I just read:
The time saved and pain avoidance vs
climbing/tramming/hoisting and from retrieving
forgotten tools or dropped nuts was huge for
me and I felt much safer.
and I second that! If you take care to site the tires, and position the
machine base as close to the tower base as possible (within articulation
limits), it is far safer than climbing, especially on some towers like the HBX
series. Another couple advantages of a man-lift:
1) The ability to take a fully-assembled Force 12 C4XL down by merely raising
the bucket until it was a couple of inches under the CG of the beam, then
releasing the mast clamps and just sitting it on the lift basket. A couple of
nuts and a coax, and you merely swing the beam away, and down to the ground.
No muss, no fuss.
2) Use of the hydraulics of the basket to help separate tower sections. To
take a tower down, I take the bolts out of the top section, then chain the
basket to the section just above the section CG. If a gentle upward pressure
using the bucket controls won't convince the sections to separate, then light
maintained pressure while vibrating the joint will. Once it is separated, the
section stays chained to the basket and is easy to lower to the ground.

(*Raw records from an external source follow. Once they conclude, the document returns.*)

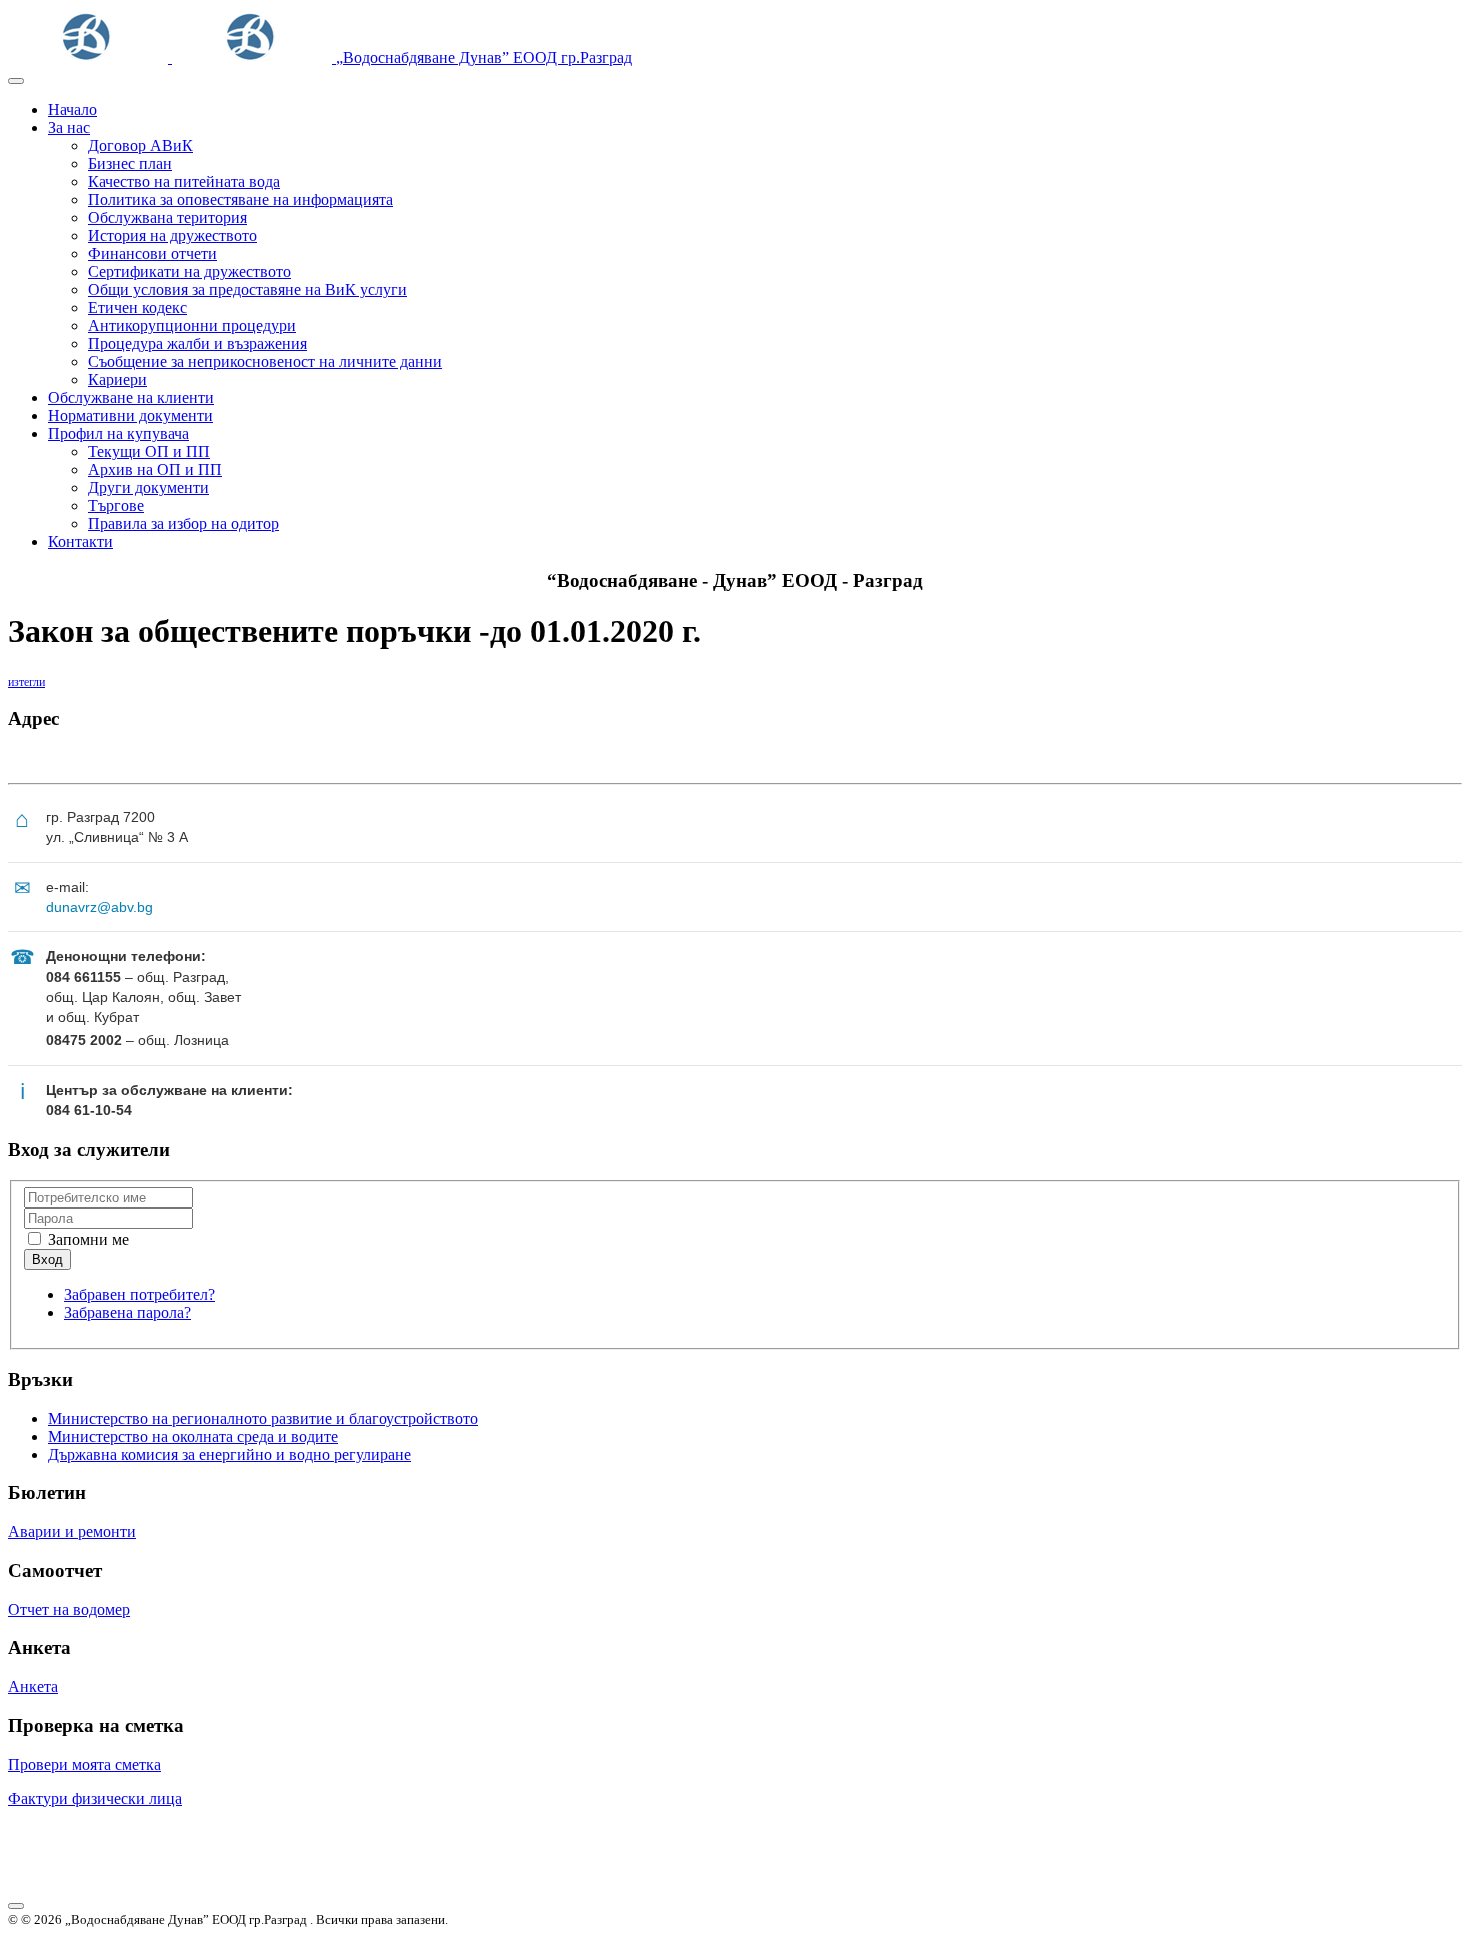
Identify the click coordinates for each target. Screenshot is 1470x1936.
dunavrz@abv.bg (99, 907)
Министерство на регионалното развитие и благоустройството (263, 1418)
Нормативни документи (130, 415)
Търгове (116, 505)
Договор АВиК (140, 145)
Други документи (148, 487)
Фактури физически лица (95, 1798)
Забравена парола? (127, 1312)
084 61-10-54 (89, 1110)
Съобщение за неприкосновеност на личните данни (265, 361)
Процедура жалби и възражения (197, 343)
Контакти (80, 541)
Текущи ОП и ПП (149, 451)
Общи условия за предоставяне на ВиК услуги (247, 289)
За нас (69, 127)
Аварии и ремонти (72, 1531)
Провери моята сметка (84, 1764)
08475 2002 (84, 1040)
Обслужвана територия (167, 217)
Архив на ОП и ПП (155, 469)
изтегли (26, 682)
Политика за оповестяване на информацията (240, 199)
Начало (72, 109)
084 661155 (83, 977)
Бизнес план (130, 163)
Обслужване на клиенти (131, 397)
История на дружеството (172, 235)
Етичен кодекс (137, 307)
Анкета (33, 1686)
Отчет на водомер (69, 1609)
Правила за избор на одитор (183, 523)
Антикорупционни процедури (192, 325)
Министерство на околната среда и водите (193, 1436)
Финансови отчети (152, 253)
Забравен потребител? (139, 1294)
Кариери (117, 379)
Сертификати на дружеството (189, 271)
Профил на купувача (118, 433)
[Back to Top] (16, 1906)
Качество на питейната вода (184, 181)
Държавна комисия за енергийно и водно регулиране (229, 1454)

Rinse, lather, repeat. Of course, maximum load for combined
operator+tools+tower section must be observed, but the lifts I have used are
all 300lbs capacity or more, so it is not a problem for me (yet!). I
disassembled a 60ft HBX down to the ground in less than 2 hours this way.
Strain and stress (and gravity, of course) on the person is the biggest risk in
tower work, and the lift takes almost all of this, allowing maximum
concentration while working which maximizes safety. I have used lifts for
years and feel comfortable with the capability and controls at height, if
someone is not then the advantage of a lift is understandably less.